Aim of the task>
Below are some records. Write out exactly their lines from the one with "The image size is (1267, 818)." through the one with "Open the Auckland", and leave the pictures behind.

Supplied data>

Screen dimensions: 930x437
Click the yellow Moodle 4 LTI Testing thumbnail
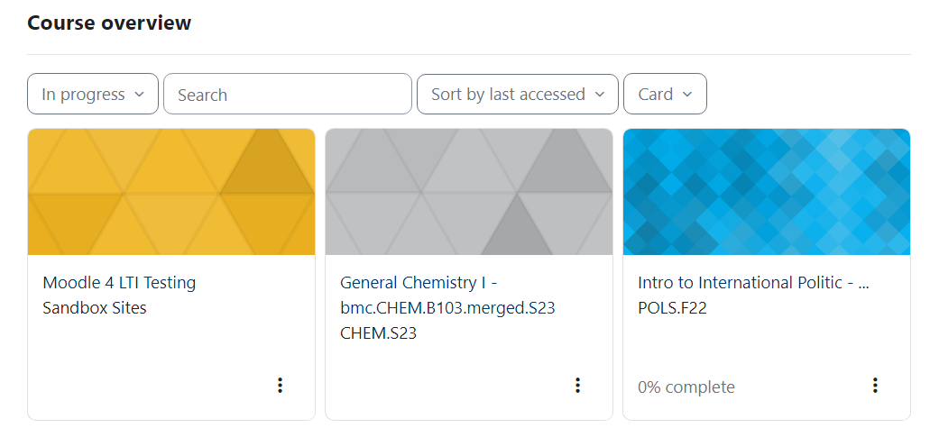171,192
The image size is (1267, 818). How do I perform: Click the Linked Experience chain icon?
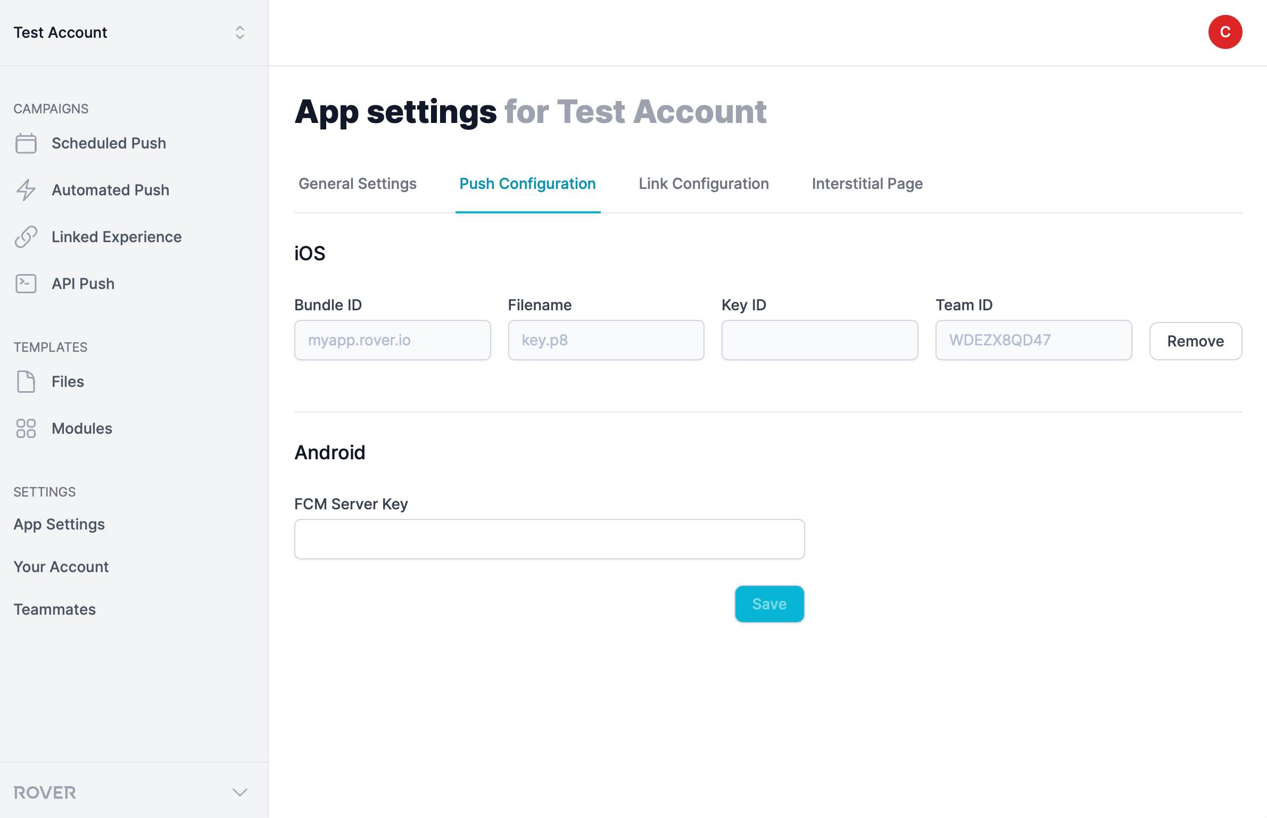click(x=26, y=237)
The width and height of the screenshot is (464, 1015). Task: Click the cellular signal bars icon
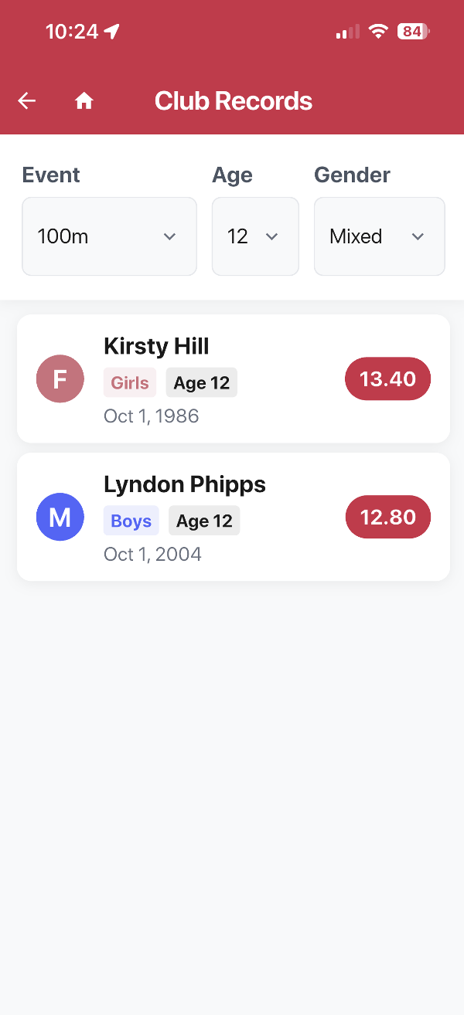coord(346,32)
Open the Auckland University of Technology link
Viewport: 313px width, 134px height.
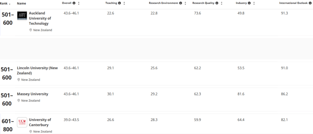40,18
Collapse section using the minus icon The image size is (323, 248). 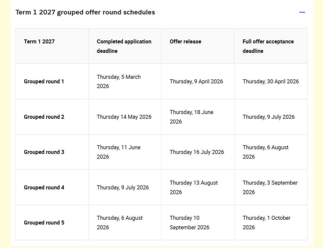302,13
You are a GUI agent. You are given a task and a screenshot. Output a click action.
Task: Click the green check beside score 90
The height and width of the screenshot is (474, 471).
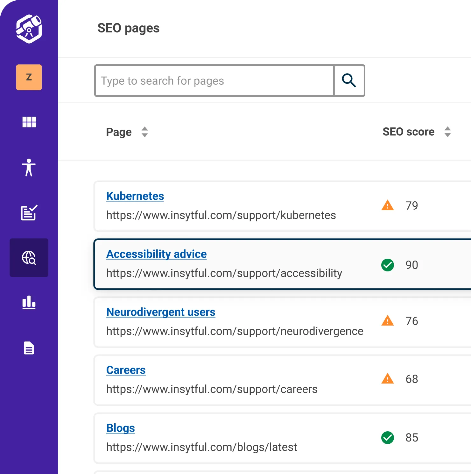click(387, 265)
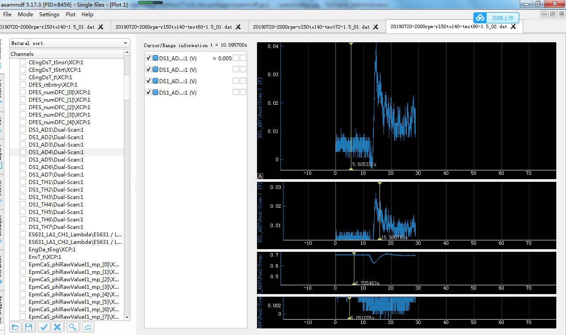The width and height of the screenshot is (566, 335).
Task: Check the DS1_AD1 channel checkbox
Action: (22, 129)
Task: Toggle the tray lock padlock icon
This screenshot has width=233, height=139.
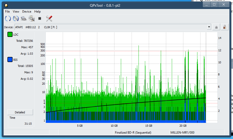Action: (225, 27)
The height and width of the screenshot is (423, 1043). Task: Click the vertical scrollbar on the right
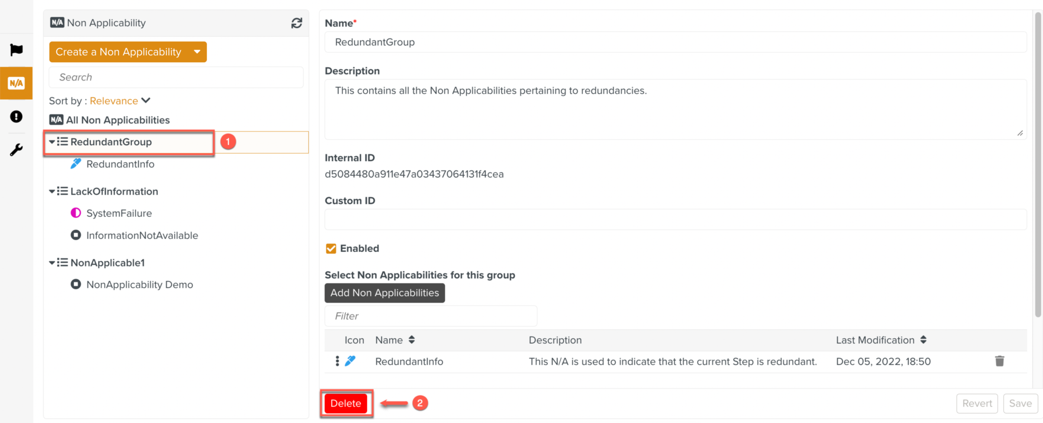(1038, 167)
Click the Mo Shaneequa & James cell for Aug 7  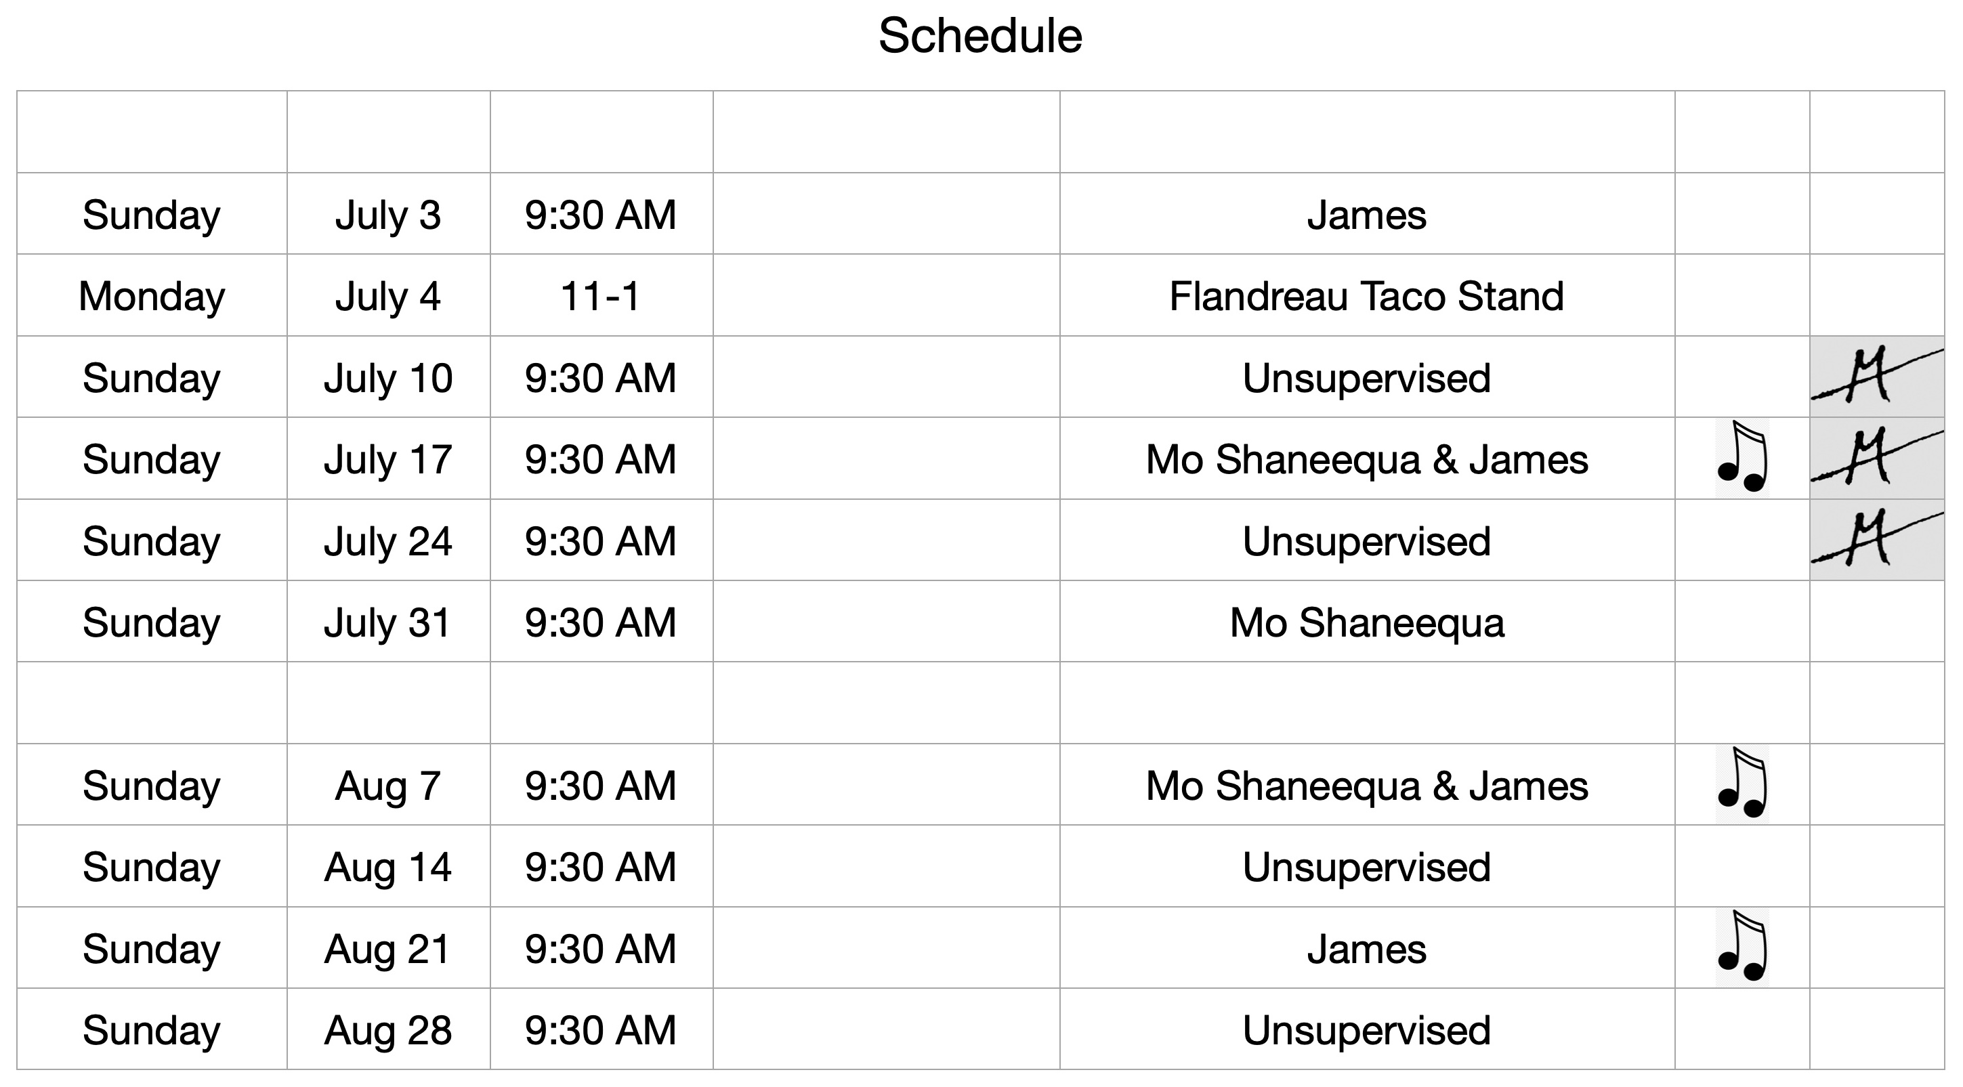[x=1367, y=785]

Output of the exercise>
The image size is (1267, 818). How do I perform: Click the Linked Experience chain icon?
click(x=26, y=237)
The width and height of the screenshot is (464, 1015). Task: Click the cellular signal bars icon
coord(346,32)
Open the Auckland University of Technology link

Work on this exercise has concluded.